** Opening Records shown block **

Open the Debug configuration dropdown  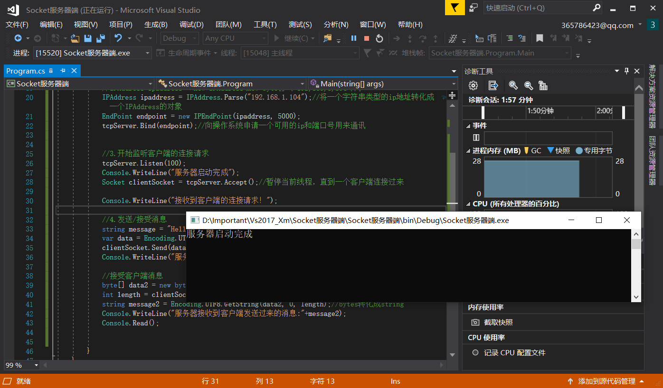[x=194, y=38]
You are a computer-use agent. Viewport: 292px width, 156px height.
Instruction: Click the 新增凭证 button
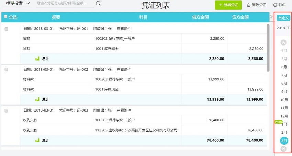click(x=228, y=5)
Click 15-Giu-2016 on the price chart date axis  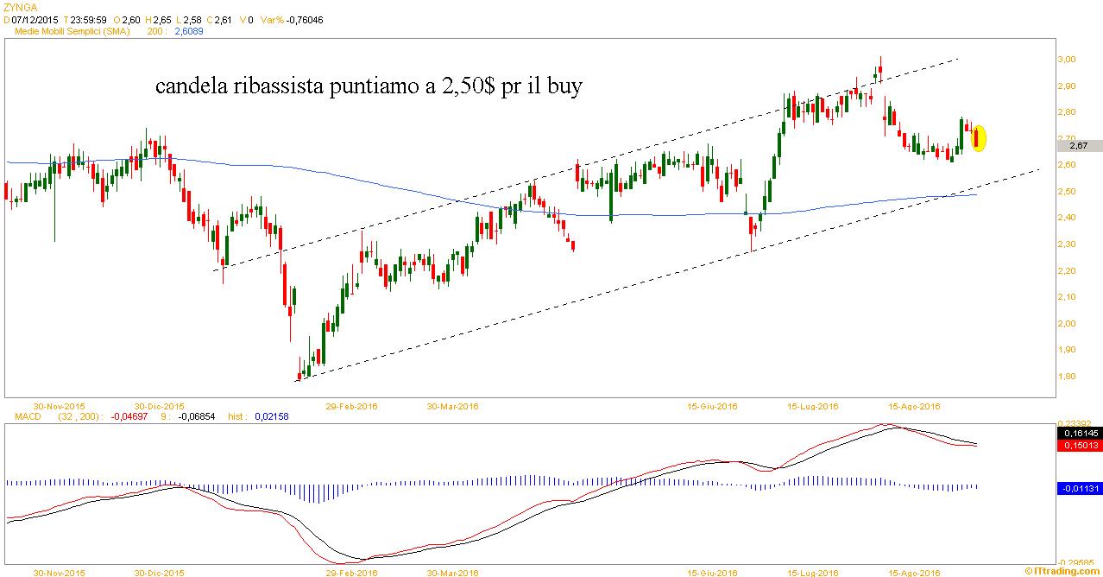[x=712, y=406]
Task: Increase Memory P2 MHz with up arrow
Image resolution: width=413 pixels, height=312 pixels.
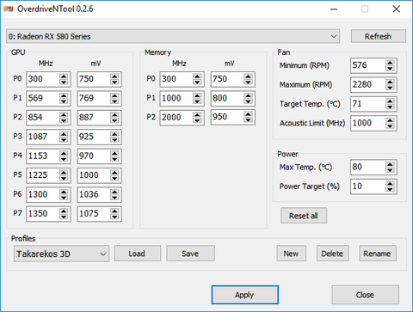Action: click(197, 114)
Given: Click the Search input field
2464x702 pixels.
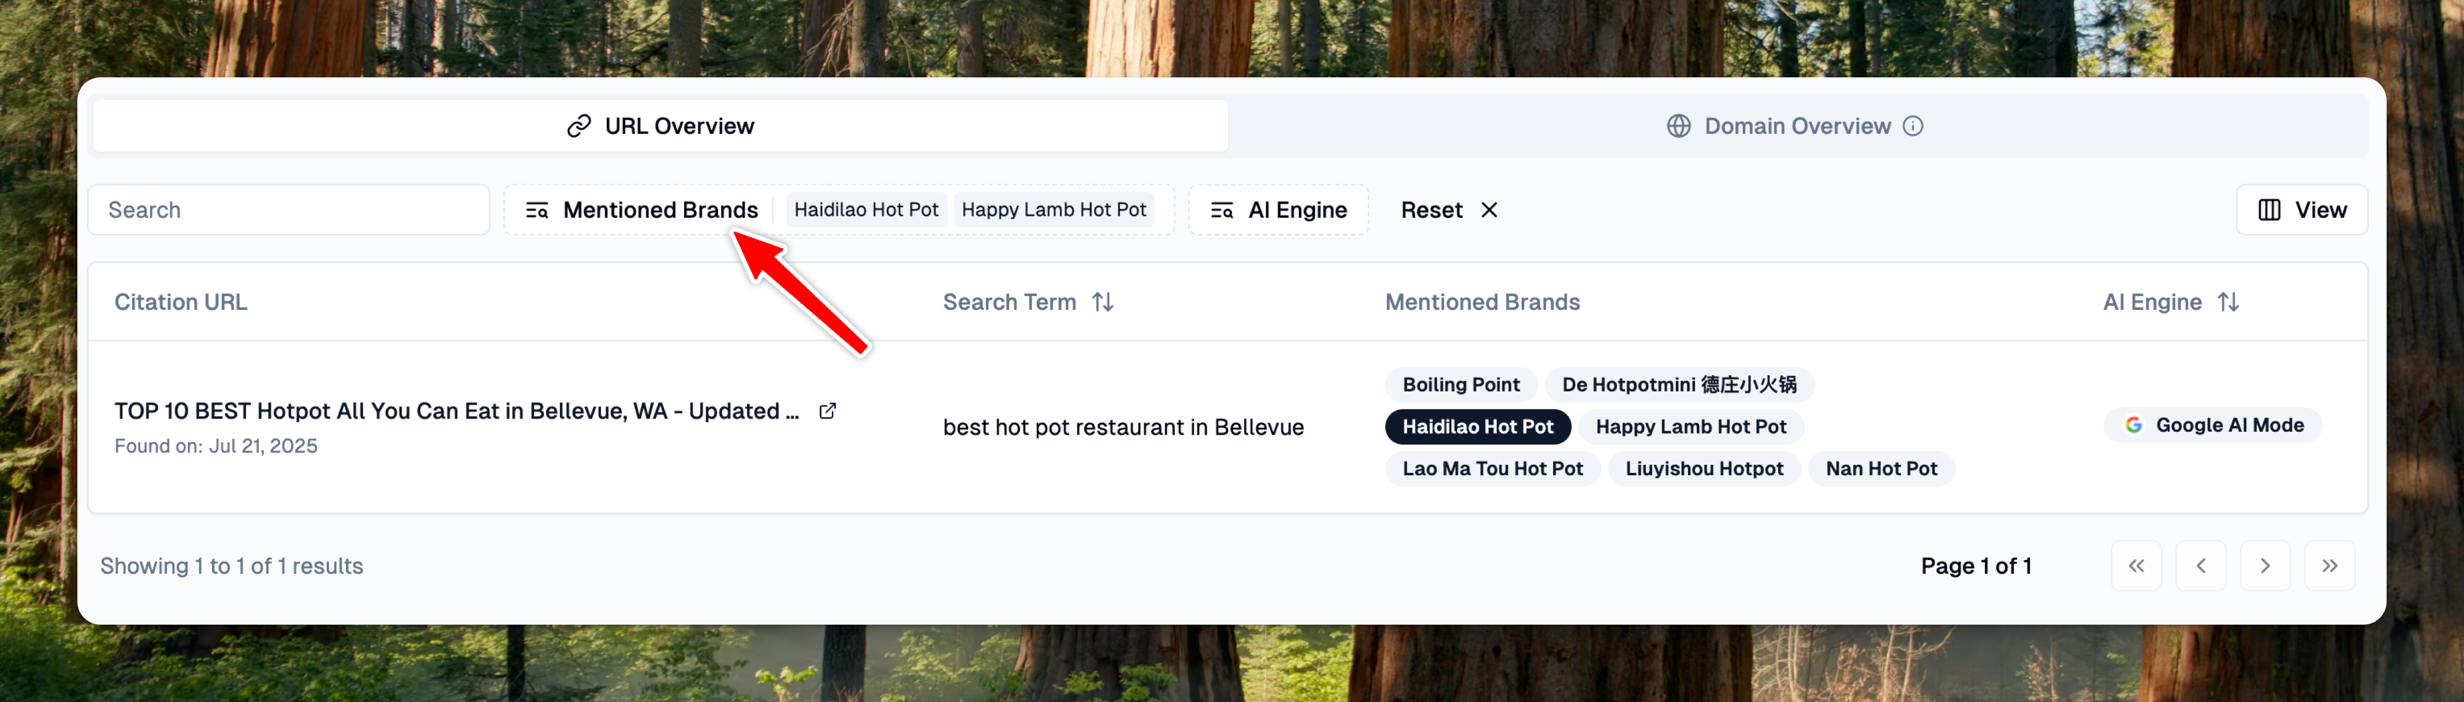Looking at the screenshot, I should pos(288,210).
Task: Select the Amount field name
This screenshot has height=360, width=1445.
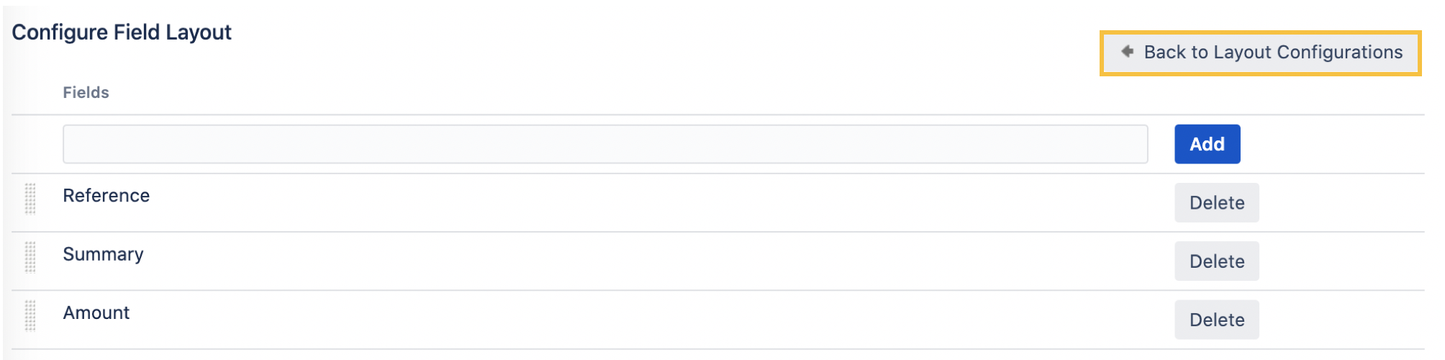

** Closing Records shown block **

Activity:
Please set down, word for word, the lines starting at the line that holds "Image resolution: width=413" and running to the end of the listing, with no pictures.

Response below:
Image resolution: width=413 pixels, height=312 pixels.
Action: click(197, 114)
Given: Click the Search input field
2464x702 pixels.
Looking at the screenshot, I should pos(288,210).
Task: Select the Amount field name
This screenshot has height=360, width=1445.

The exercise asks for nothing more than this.